## How to use this Pokémon ETL Processor
The goal of this project was to offer a way to filter pokemon by types for any generation.
1. The user is prompted first if they would like the application to use either a CSV file(loaded from Kaggle) or JSON(loaded from PokéAPI).
2. In the next step, they are able to request to filter on any generation from 1 through 7 (limitation is due to the CSV not having up to generation 8).
3. Then, they are prompted on what type they specifically want to look for. (If no records show up, there may just not be any pokemon of a certain type within this generation)
4. Total base stats is calculated and then added as an additional column.
5. Afterwards, they are able to output to either a JSON or a CSV file per the user's request and the data is then loaded into a database.
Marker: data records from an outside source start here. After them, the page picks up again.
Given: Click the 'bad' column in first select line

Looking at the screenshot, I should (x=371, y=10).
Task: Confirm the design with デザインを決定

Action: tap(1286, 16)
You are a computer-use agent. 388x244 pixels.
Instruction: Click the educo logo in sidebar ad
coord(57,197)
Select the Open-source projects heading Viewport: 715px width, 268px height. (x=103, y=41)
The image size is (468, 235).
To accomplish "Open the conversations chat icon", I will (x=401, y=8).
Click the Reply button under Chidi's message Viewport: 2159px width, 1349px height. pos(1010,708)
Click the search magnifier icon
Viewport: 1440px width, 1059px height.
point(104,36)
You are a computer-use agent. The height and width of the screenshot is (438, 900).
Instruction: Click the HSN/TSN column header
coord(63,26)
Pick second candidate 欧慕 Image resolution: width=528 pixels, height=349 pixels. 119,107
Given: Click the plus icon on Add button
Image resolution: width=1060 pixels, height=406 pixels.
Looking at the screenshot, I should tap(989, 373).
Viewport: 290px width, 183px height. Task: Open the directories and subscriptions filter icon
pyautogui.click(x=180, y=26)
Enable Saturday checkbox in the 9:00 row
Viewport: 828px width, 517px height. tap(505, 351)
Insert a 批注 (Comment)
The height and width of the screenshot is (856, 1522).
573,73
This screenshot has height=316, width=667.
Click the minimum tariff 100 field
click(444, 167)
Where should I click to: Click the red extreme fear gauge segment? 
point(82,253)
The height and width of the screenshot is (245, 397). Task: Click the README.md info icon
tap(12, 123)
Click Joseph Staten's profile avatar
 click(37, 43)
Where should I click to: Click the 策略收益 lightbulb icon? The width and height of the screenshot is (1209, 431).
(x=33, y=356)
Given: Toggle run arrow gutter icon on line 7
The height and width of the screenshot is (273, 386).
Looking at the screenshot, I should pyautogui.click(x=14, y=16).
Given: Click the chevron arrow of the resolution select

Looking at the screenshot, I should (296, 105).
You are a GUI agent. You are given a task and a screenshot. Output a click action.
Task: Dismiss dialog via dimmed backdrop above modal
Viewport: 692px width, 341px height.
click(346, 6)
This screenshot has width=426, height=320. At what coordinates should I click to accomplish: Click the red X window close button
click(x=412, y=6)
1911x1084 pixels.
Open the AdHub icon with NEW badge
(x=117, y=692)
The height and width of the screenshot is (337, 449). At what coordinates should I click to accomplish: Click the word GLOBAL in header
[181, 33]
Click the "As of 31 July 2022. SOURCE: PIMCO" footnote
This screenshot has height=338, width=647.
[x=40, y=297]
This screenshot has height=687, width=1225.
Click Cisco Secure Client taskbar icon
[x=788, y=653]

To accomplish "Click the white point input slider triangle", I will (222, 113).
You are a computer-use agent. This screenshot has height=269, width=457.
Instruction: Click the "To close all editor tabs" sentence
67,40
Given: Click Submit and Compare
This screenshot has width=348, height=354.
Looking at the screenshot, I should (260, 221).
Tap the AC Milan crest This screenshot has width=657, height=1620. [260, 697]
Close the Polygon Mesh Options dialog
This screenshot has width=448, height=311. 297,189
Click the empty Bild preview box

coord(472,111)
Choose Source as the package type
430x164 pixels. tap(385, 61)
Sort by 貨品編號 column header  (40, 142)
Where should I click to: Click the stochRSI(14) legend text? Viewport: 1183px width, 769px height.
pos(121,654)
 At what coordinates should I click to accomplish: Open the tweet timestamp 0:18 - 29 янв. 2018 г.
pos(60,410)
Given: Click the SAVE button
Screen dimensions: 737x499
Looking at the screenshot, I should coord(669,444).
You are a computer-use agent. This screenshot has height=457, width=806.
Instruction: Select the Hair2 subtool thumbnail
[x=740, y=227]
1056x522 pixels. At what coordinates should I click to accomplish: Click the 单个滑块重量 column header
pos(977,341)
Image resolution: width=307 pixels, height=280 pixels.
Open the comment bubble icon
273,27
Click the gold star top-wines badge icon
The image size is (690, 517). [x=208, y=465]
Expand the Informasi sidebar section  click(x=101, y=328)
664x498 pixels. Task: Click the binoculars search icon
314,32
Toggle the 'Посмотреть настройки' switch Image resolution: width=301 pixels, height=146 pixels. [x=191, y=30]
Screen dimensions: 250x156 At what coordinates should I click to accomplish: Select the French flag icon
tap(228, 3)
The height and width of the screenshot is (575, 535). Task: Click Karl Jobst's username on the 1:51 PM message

The reasoning behind why there are two layers of filtering is that for the Pokémon API I was using, I was unable to get the entirety of the Pokémon list due to a limit on how many API calls I could make that was not listed in documentation.

For CSV- Kaggle dataset: https://www.kaggle.com/datasets/rounakbanik/pokemon

For JSON- PokeAPI: https://pokeapi.co/

In [1]:
import kagglehub

# Loads Pokemon CSV file
path = kagglehub.dataset_download("rounakbanik/pokemon")

print("Path to dataset files:", path)

Downloading from https://www.kaggle.com/api/v1/datasets/download/rounakbanik/pokemon?dataset_version_number=1...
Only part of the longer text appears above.